Завещание убитого еврейского поэта - страница 37
— Ты послушай, сынок, — монотонно твердил он, увлекая мальчика в свое давнее время, в прежний мир, где люди молились и теряли надежду по одним и тем же причинам. — Постарайся понять, что я тебе рассказываю. Каждое поколение лепит и высекает из камня свою правду. Кто поведает о нашей? Кто расскажет о ней, когда свидетели убиты?
Он примолк на минуту, по его лицу снова забегали гримасы.
— А я знаю кто. Сумасшедшие историки. Параличные акробаты.

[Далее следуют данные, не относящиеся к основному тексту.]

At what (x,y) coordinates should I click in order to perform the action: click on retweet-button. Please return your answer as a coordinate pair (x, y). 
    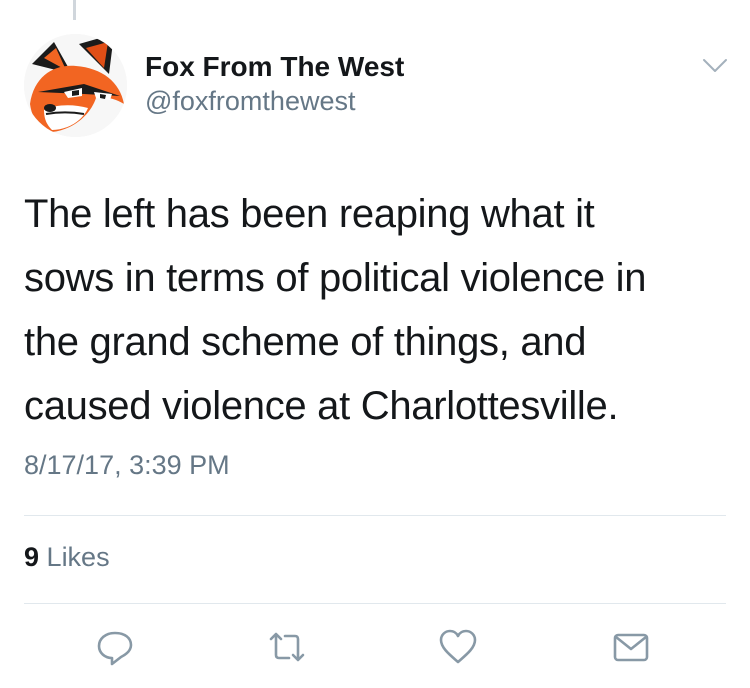
    Looking at the image, I should click on (287, 647).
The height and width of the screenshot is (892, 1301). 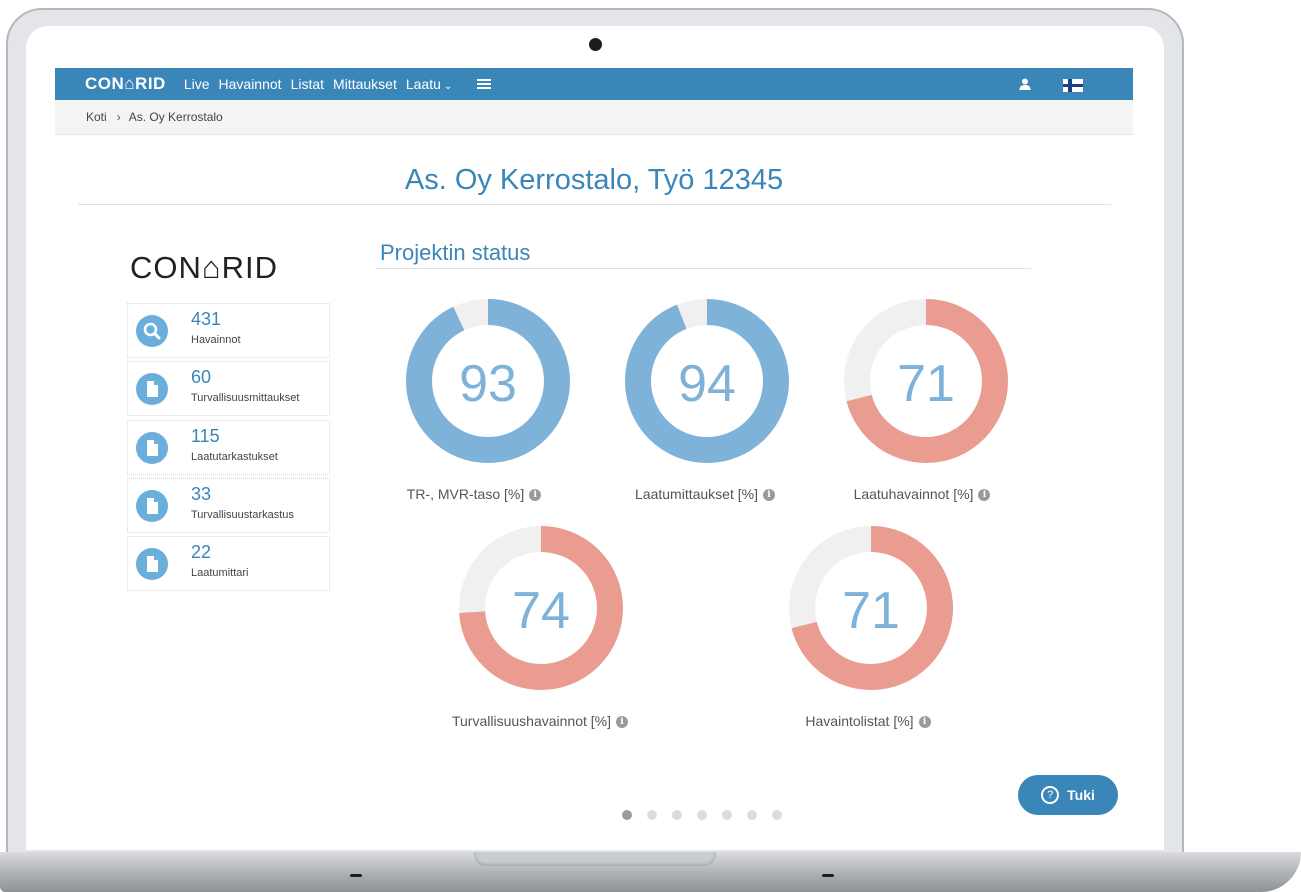 I want to click on gauge-value: 74, so click(x=541, y=611).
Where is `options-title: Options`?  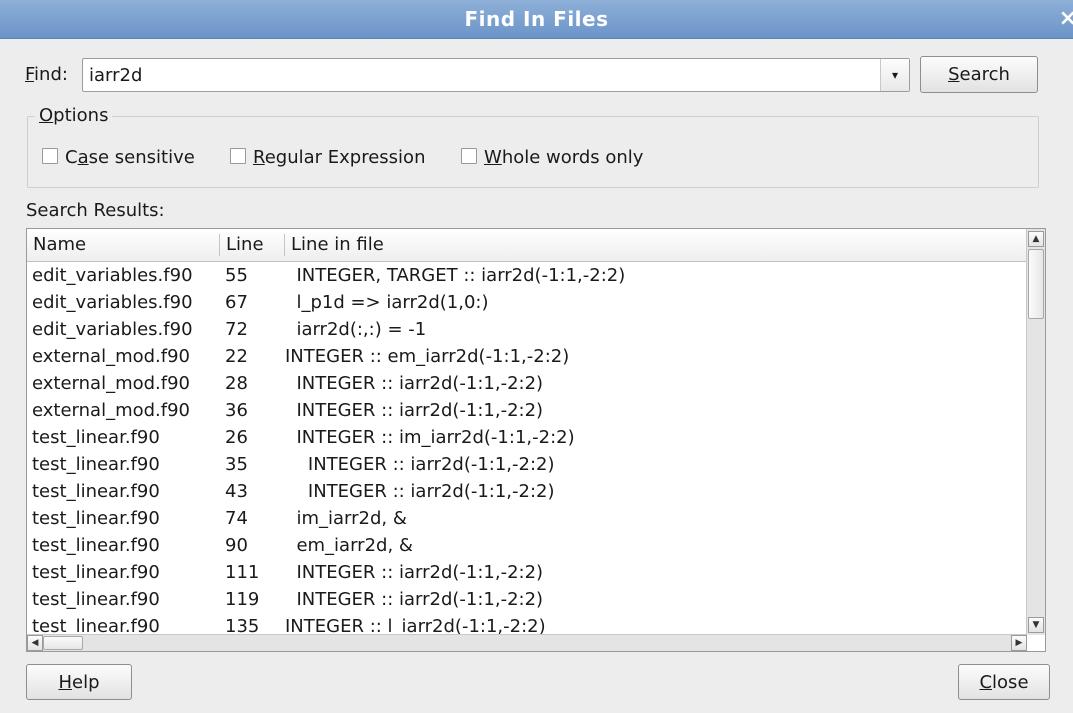
options-title: Options is located at coordinates (74, 116).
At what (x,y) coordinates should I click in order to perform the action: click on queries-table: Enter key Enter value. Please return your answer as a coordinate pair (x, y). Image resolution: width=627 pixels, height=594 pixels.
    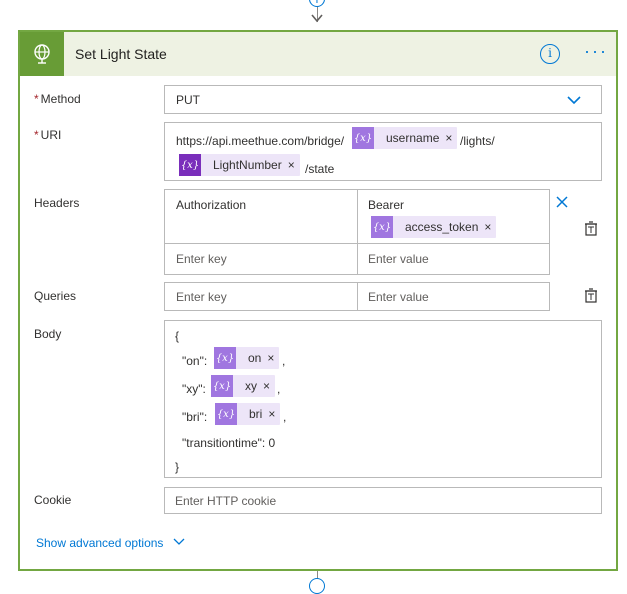
    Looking at the image, I should click on (357, 296).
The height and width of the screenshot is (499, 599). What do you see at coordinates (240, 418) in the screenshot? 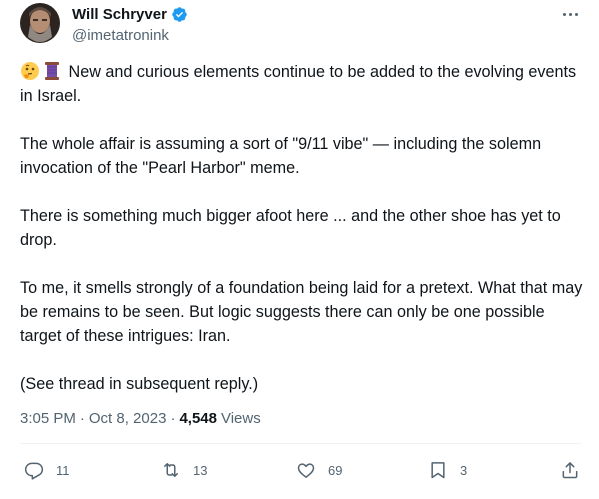
I see `views-label: Views` at bounding box center [240, 418].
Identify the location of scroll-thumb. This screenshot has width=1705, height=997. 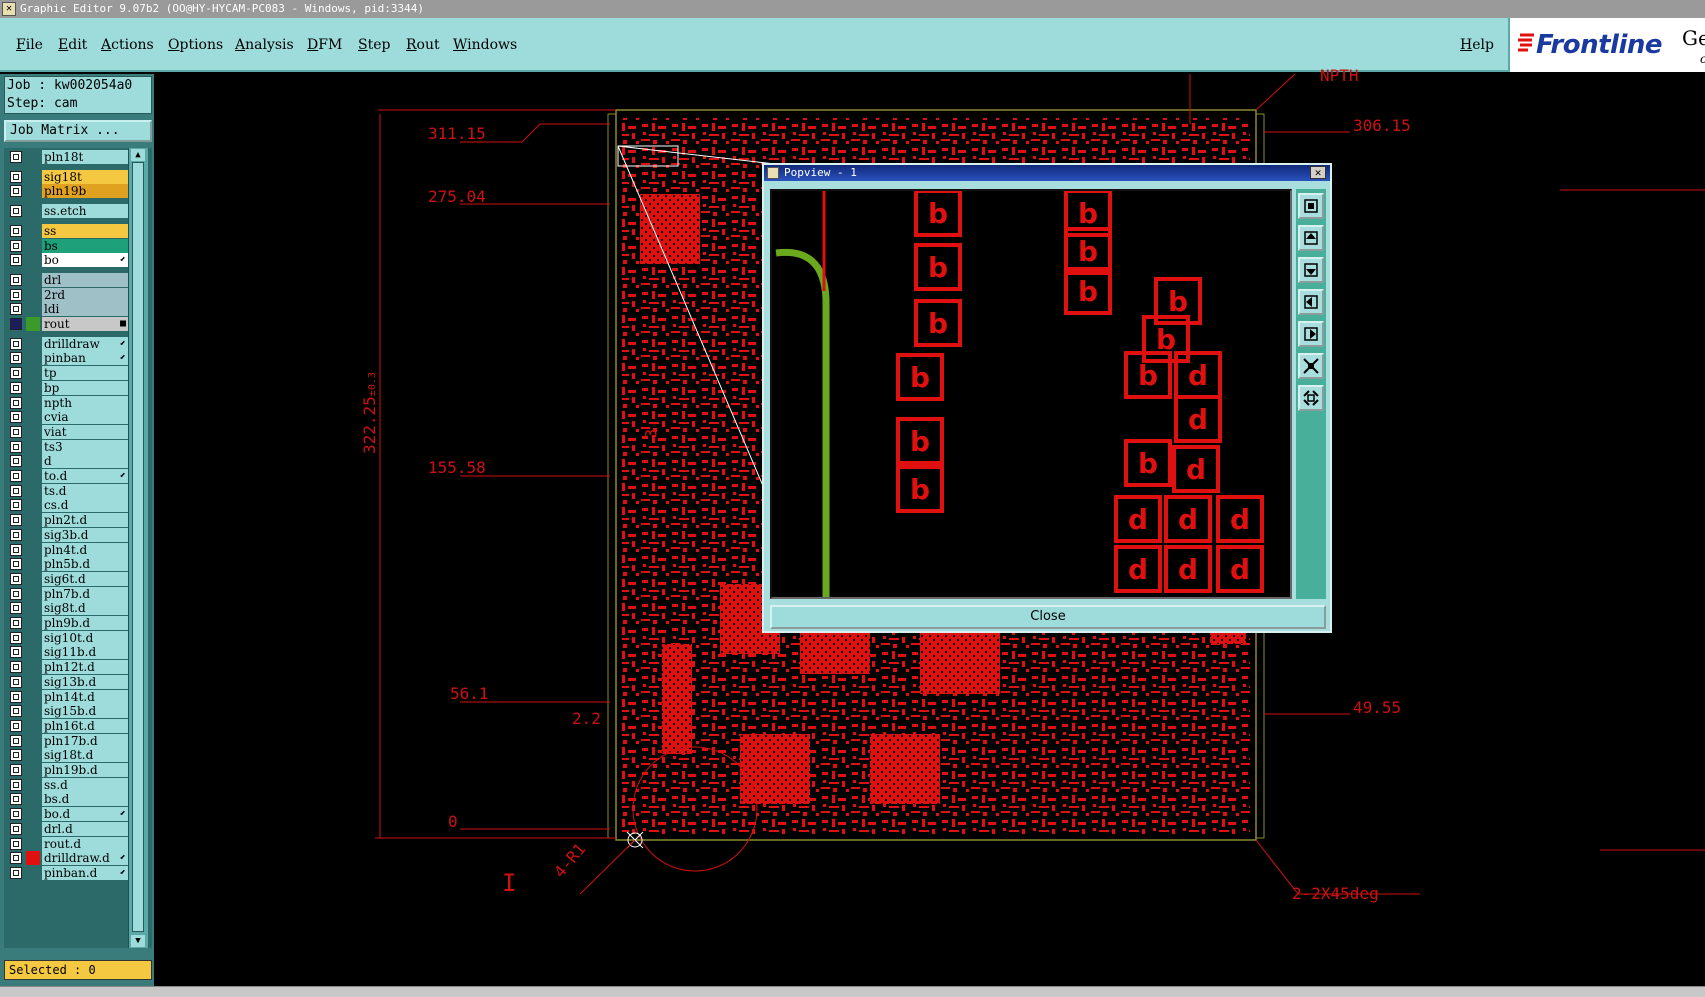
(138, 547).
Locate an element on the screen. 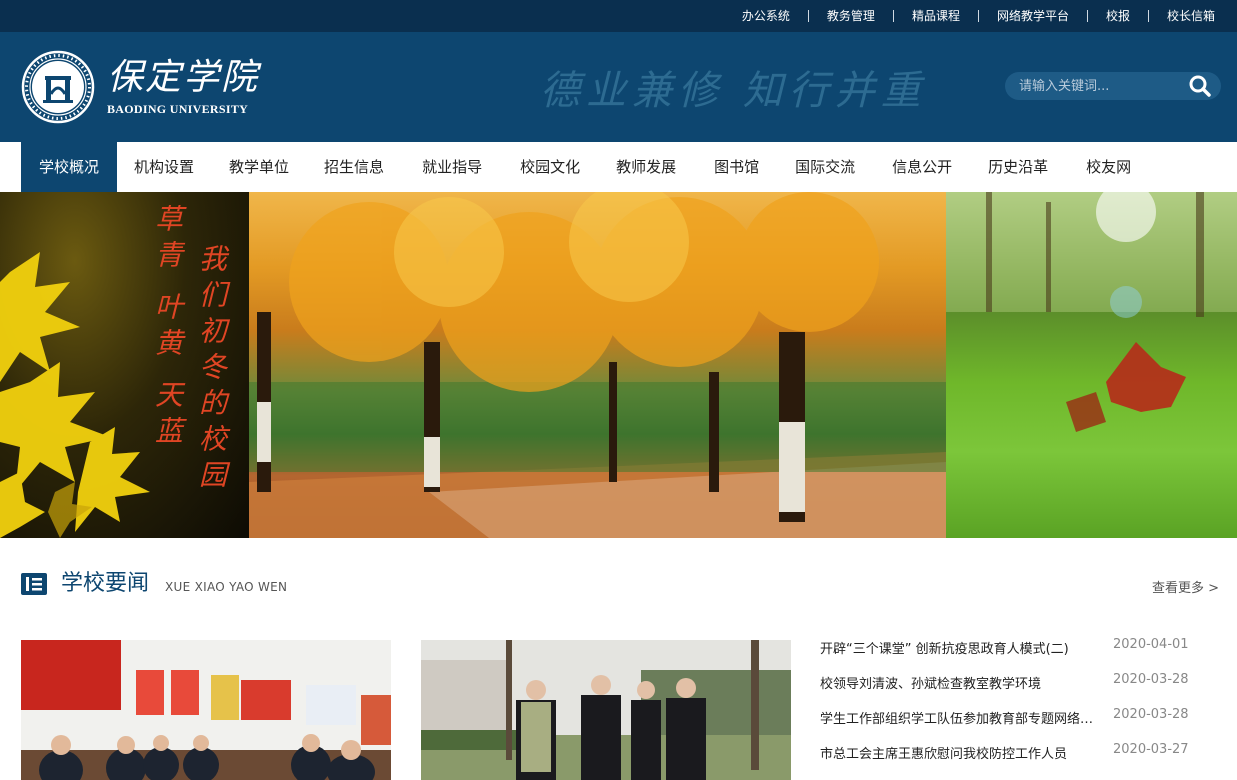 This screenshot has width=1237, height=780. news-item-date: 2020-03-27 is located at coordinates (1151, 750).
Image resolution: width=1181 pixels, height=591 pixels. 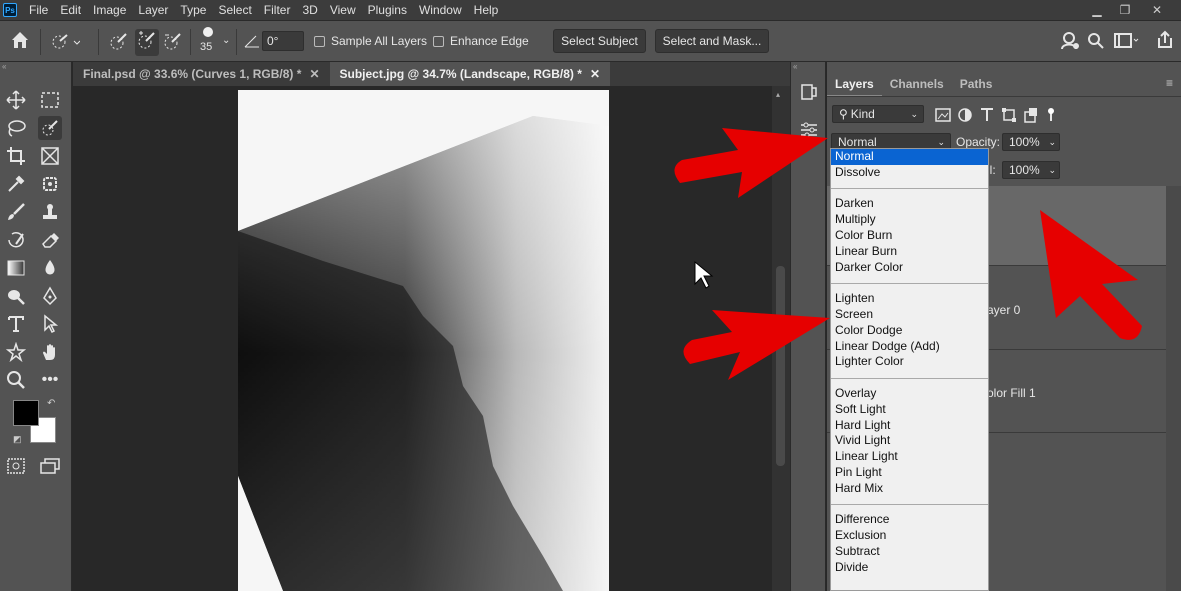 What do you see at coordinates (1174, 388) in the screenshot?
I see `layers-scrollbar` at bounding box center [1174, 388].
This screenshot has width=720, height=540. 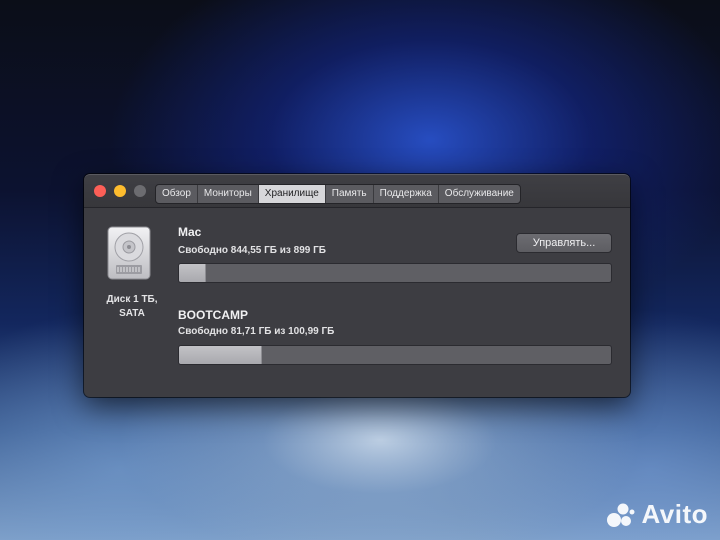 What do you see at coordinates (221, 355) in the screenshot?
I see `storage-bar-fill-bootcamp` at bounding box center [221, 355].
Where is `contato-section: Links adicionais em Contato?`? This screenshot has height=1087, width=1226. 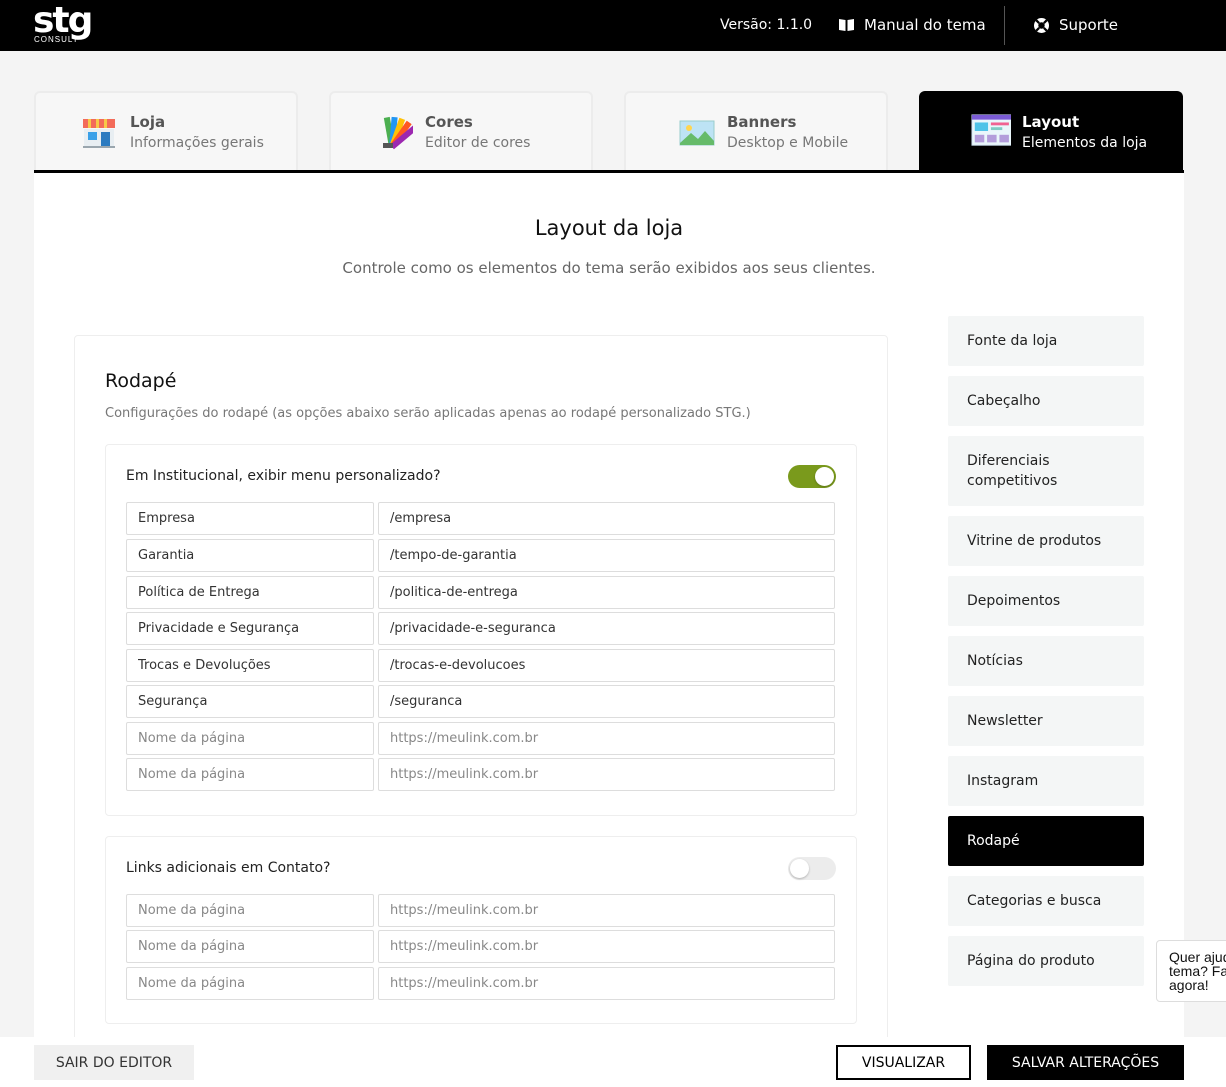 contato-section: Links adicionais em Contato? is located at coordinates (481, 930).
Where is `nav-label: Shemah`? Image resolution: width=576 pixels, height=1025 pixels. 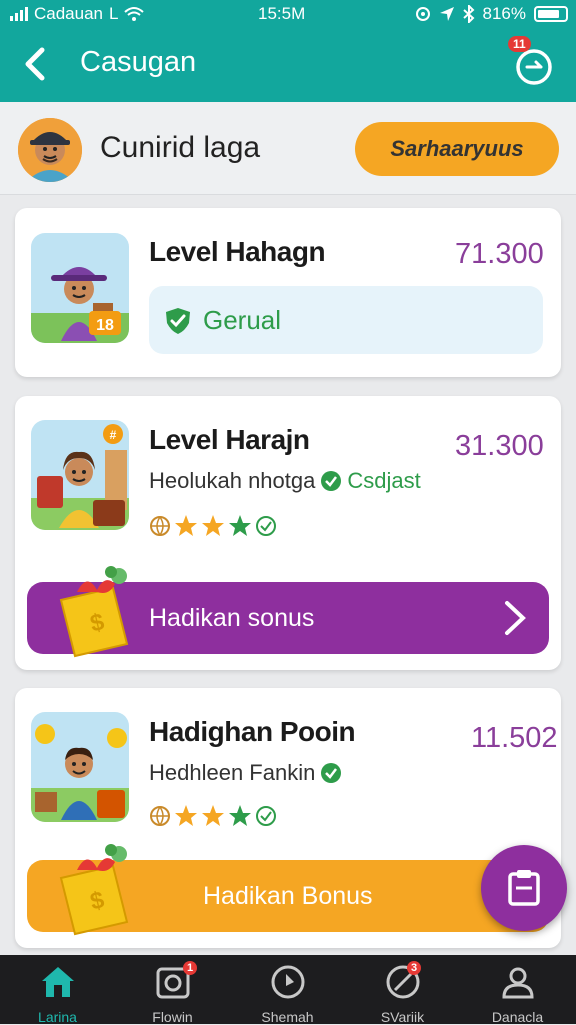
nav-label: Shemah is located at coordinates (288, 1017).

А знаешь, еще кто? Не знаешь, так я тебе скажу: немые ораторы. Да, сынок. Немые поэты прокричат истину о нашей судьбе. Ты хочешь быть с ними?
Слушавший его подросток кивнул: да, он хочет. И ему очень надо поскорее состариться.
Завещание Пальтиеля Коссовера
(Продолжение)
Берлин, 1928 год. Мне восемнадцать, и жизнь прекрасна. Вокруг меня мир рушился, но меня это только возбуждало: я чувствовал, что живу, живу интенсивно, как говорили тогда.
Я начал писать стихи, много стихов. Они были неважные, и теперь я их не люблю. Предпочитаю те, что родились здесь, в тюрьме. Но тогда для меня главным было найти себе занятие, выразить себя, поведать, что я думаю и чувствую о людях, не обо всех, естественно, не о капиталистах с их сумрачными торжественными рожами, но об их рабах, о таком же отребье, как я сам: их было много вокруг. При всем том жизнь была забавной: народец вроде нас корчился либо от смеха, либо от голода, но чаще и от того, и от другого разом. А я знай раздавал все, что имел, иногда меньше, но чаще больше. Деньги, которые я привез из Льянова, в то время казались настоящим богатством. В сравнении со своими новыми приятелями я был прямо Ротшильд. Конечно, сравнения с настоящим Ротшильдом я не выдерживал… Но в общем-то зачем мне было на него равняться? Впрочем, в то время это входило в моду. Я часто слышал: «Ах, если бы только я был, как такой-то или такой-то!» Меня это смешило. Однажды я рассказал приятелям историю про рабби Зусю, знаменитого хасидского законоучителя, который говорил своим ученикам: «Когда я предстану перед небесным судилищем, ангел-хранитель не спросит меня: „Зуся, почему ты не был Моисеем?“, или: „Почему ты не был Авраамом, Зуся?“, или же: „Почему ты не стал пророком Иеремией?“ Он спросит меня: „Скажи-ка мне, Зуся, почему ты не был Зусей?“»
На что мои новые знакомые отвечали издевательски: «Ты стал цитировать раввинов? Здесь и сейчас? Бедняга Зуся, что с тобой творится?»
Все они принадлежали к тому поистине фантасмагорическому берлинскому сообществу, где интеллектуальные клоуны и их собратья из артистической среды, бойцы от политики и борцы против политики кружились в нескончаемых дивертисментах, обретая для себя кто призвание, кто профессию, кто возлюбленного, любовницу или, наконец, исповедника.
Мы встречались в кафе «У Блюма», в «Новом Парнасе» или в различных клубах. Мы бузили, восторгались друг другом, ссорились, мирились — и все это в течение нескольких часов. Обсуждали Версальский мирный договор, Розу Люксембург или Париж, безумие Ницше или гомосексуальные склонности Платона. Политика, современная литература и философия, направления в искусстве и коммунизм, фашизм, пацифизм — обо всем этом мы говорили без конца. Опьянялись словами, причем всегда одними и теми же, такими, как «прогресс», «предназначение», «реализм», «пролетариат», «святая цель», «цель, подвергающая сомнению все прочие»…
Я тогда был счастлив и теперь этого не стыжусь. Счастлив. Впрочем, как и все остальные. Даже несчастливцы не были несчастны в том Берлине 1928 года.
Впрочем, точно ли счастлив? Конечно, я преувеличиваю. Скажем так: жизнерадостен. Мы развлекались и сами были забавны. Мы жили посреди разыгрываемого фарса. Тон задавали шансонье, юмористы, карикатуристы, а тех, кто не смеялся, остальные поднимали на смех.
Побежденная Германия производила такое впечатление, будто на ее территории можно позволить себе буквально все, кроме того, чтобы принимать ее всерьез. Там развенчивали идолов, демонтировали статуи, сдирали рясы с клириков, смеялись над всеми святынями, а чтобы было еще смешнее, обожествляли сам смех.